_Written instruction_.
Update the entries below by changing "Image resolution" to "Screen size" wherever it occurs. Then write out all the lines again with nothing else altered.

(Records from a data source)
[START]

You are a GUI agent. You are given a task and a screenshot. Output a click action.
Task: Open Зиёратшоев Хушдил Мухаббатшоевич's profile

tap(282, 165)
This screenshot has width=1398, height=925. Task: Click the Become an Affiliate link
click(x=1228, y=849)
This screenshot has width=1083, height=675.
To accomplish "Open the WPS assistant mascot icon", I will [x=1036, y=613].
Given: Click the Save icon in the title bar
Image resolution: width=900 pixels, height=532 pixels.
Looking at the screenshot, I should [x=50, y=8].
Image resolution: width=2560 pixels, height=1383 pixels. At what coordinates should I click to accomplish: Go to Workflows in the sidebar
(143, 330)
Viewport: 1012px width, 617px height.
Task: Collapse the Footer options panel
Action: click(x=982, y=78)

[END]

_Solution for this exercise_.
You are a GUI agent. You are given a task and a screenshot. Output a click action.
Task: Open Зиёратшоев Хушдил Мухаббатшоевич's profile

tap(282, 165)
This screenshot has width=1398, height=925. Task: Click the Become an Affiliate link
click(x=1228, y=849)
This screenshot has width=1083, height=675.
To accomplish "Open the WPS assistant mascot icon", I will [x=1036, y=613].
Given: Click the Save icon in the title bar
Screen size: width=900 pixels, height=532 pixels.
Looking at the screenshot, I should [x=50, y=8].
Screen size: width=2560 pixels, height=1383 pixels. At what coordinates should I click to accomplish: Go to Workflows in the sidebar
(143, 330)
Viewport: 1012px width, 617px height.
Task: Collapse the Footer options panel
Action: click(x=982, y=78)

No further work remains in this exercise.